WORK TO BE COMPLETED
Return the following lines and nothing else: the one holding "Task: Select the 5 stars rating filter link" and all those after it in the records below, unchanged, minus any pictures.

○ ○ ○

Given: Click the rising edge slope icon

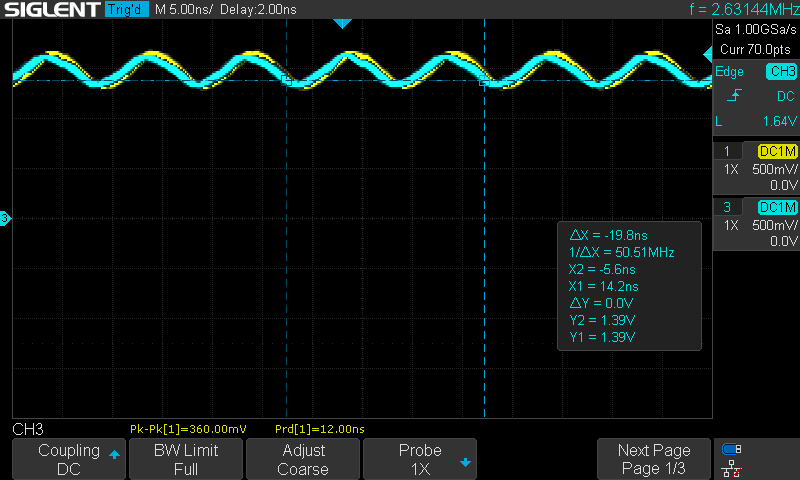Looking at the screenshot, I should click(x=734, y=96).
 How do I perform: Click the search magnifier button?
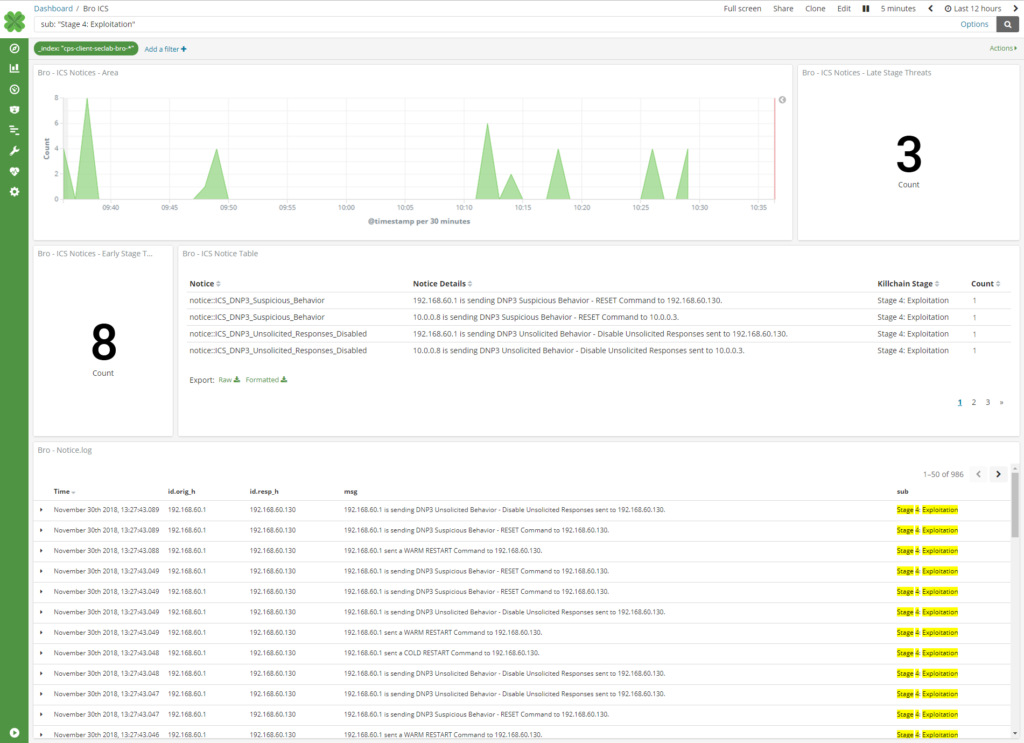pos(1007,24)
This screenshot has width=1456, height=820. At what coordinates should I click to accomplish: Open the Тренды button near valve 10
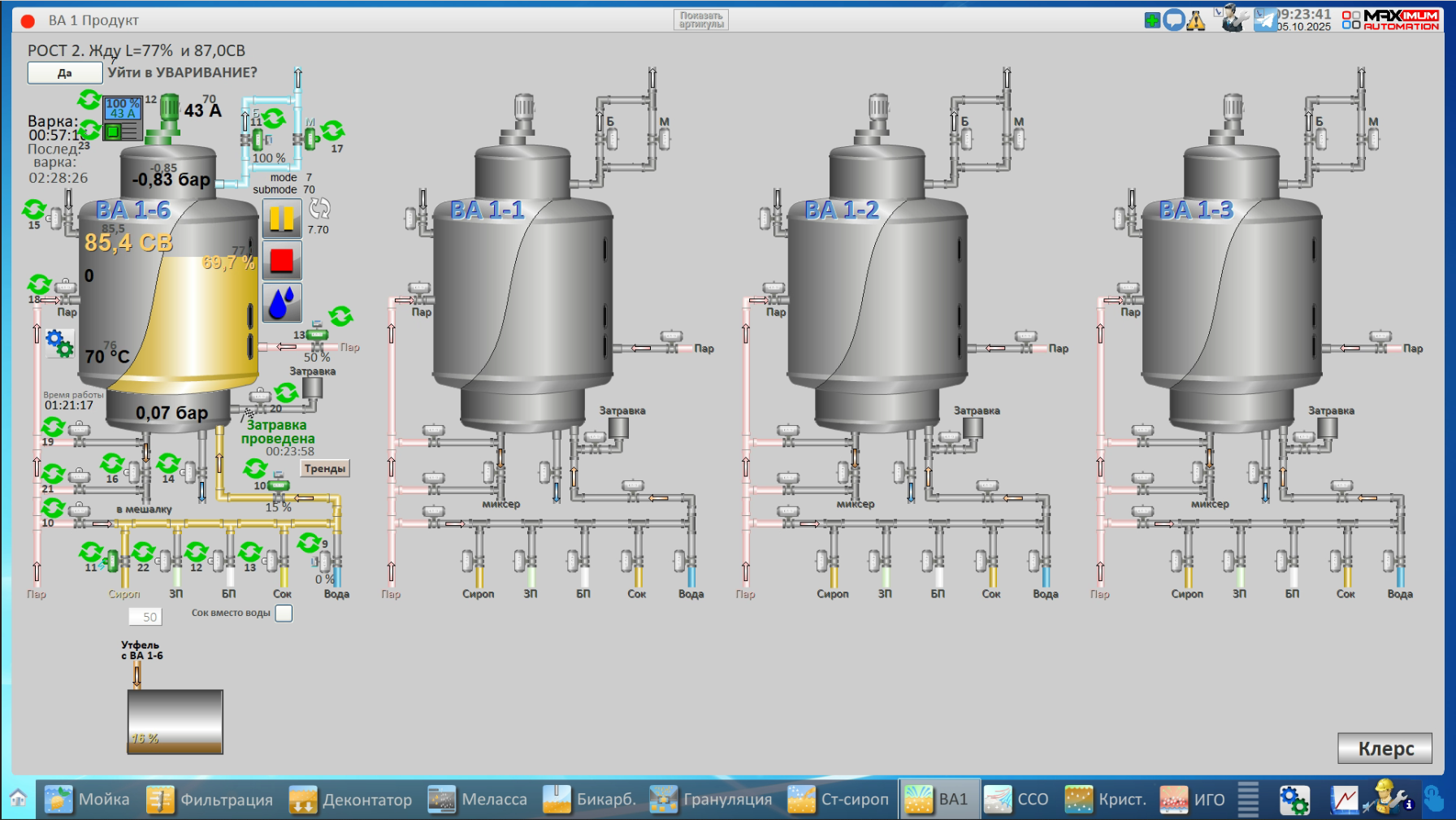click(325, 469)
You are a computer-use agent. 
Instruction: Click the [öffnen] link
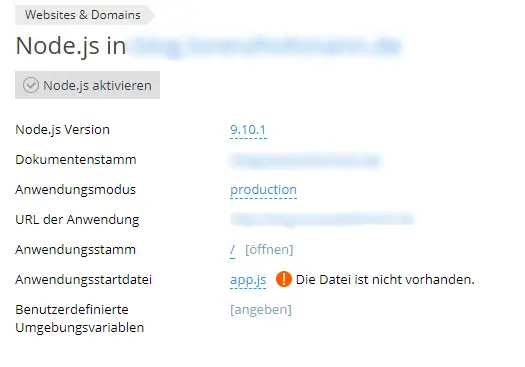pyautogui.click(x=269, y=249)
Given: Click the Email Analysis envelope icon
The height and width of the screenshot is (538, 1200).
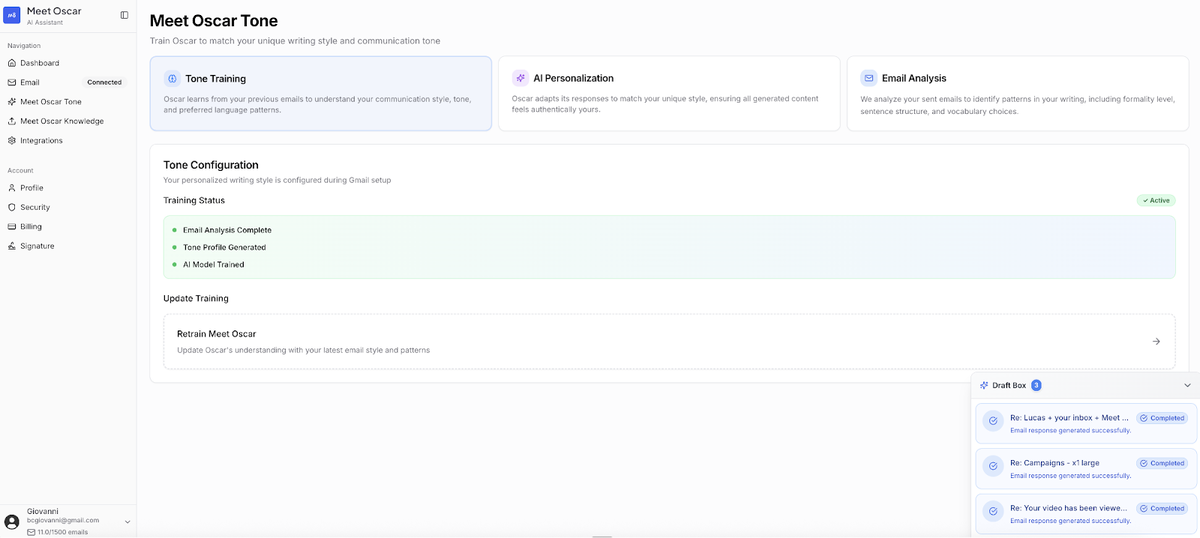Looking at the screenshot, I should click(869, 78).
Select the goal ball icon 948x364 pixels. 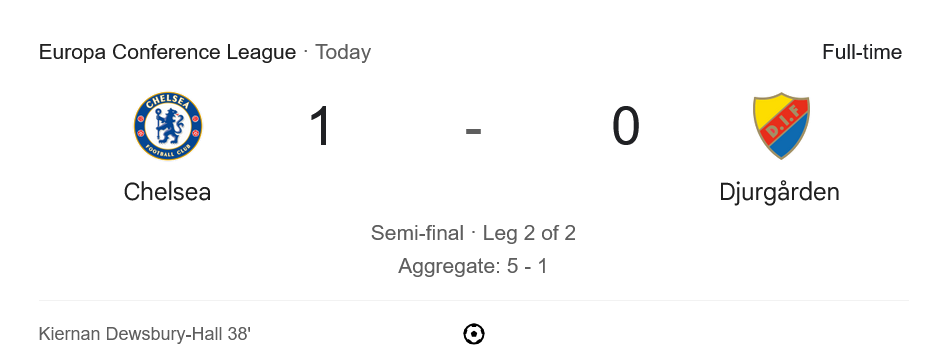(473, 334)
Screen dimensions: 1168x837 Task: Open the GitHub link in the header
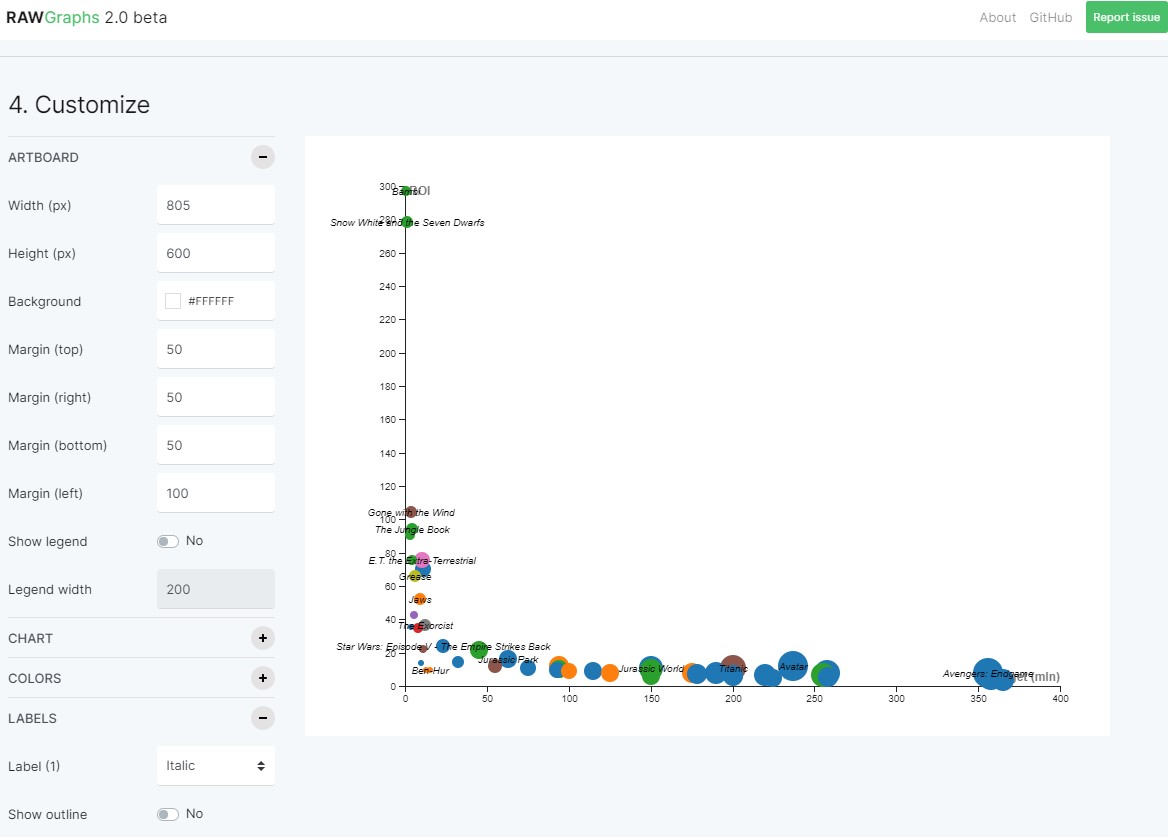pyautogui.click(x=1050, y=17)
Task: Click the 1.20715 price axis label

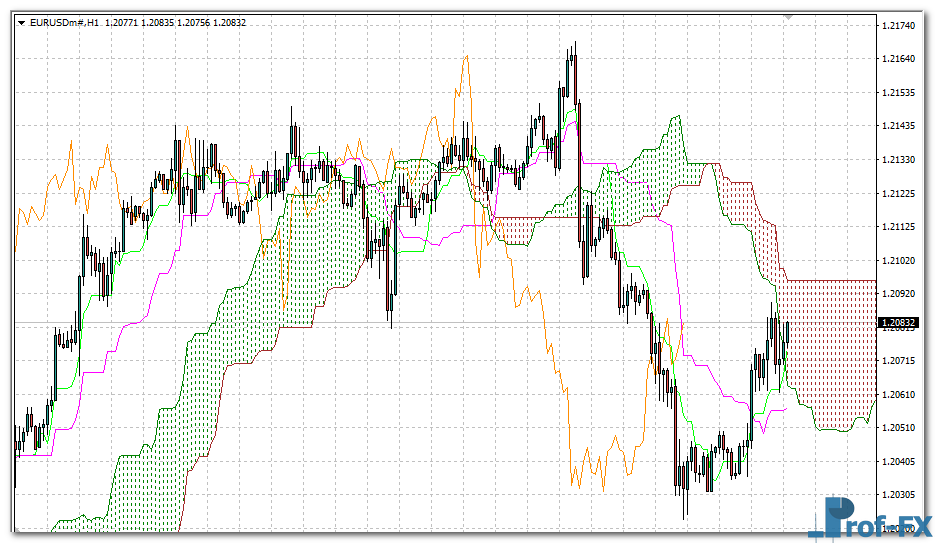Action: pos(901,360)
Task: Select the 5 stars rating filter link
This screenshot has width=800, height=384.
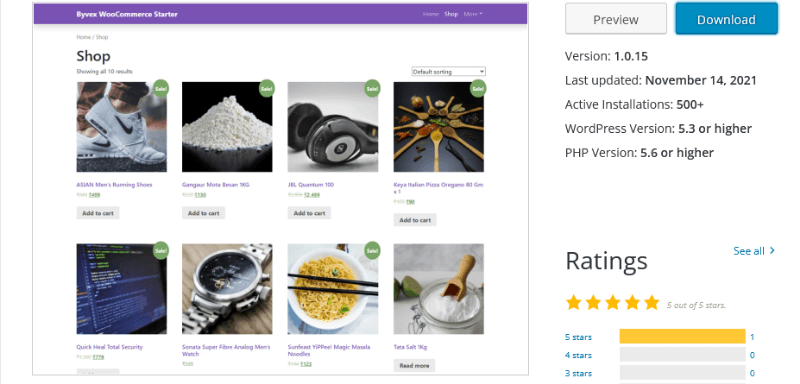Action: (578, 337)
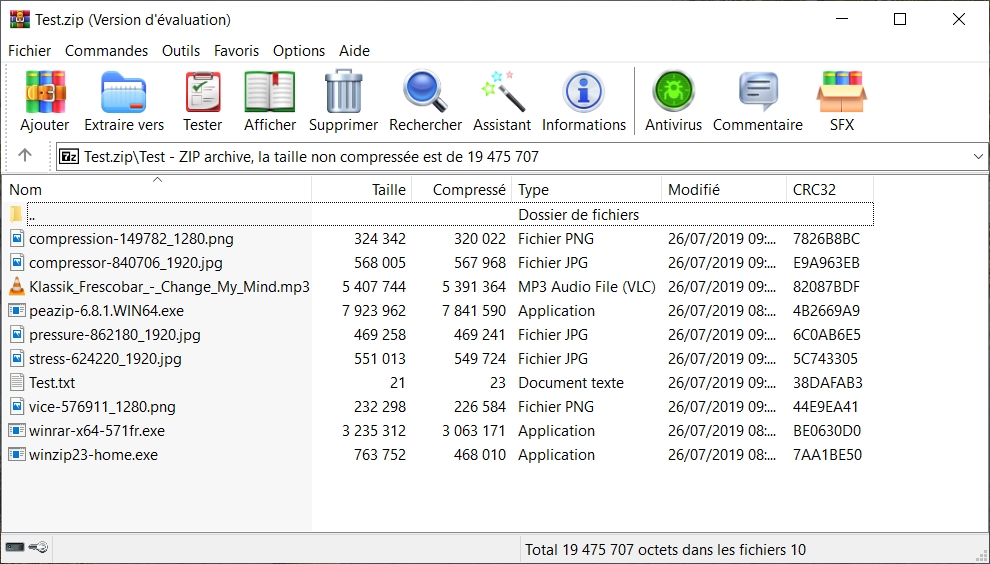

○ ○ ○

RESULT FOR THIS TASK
Task: Select the 5 stars rating filter link
This screenshot has width=800, height=384.
Action: (578, 337)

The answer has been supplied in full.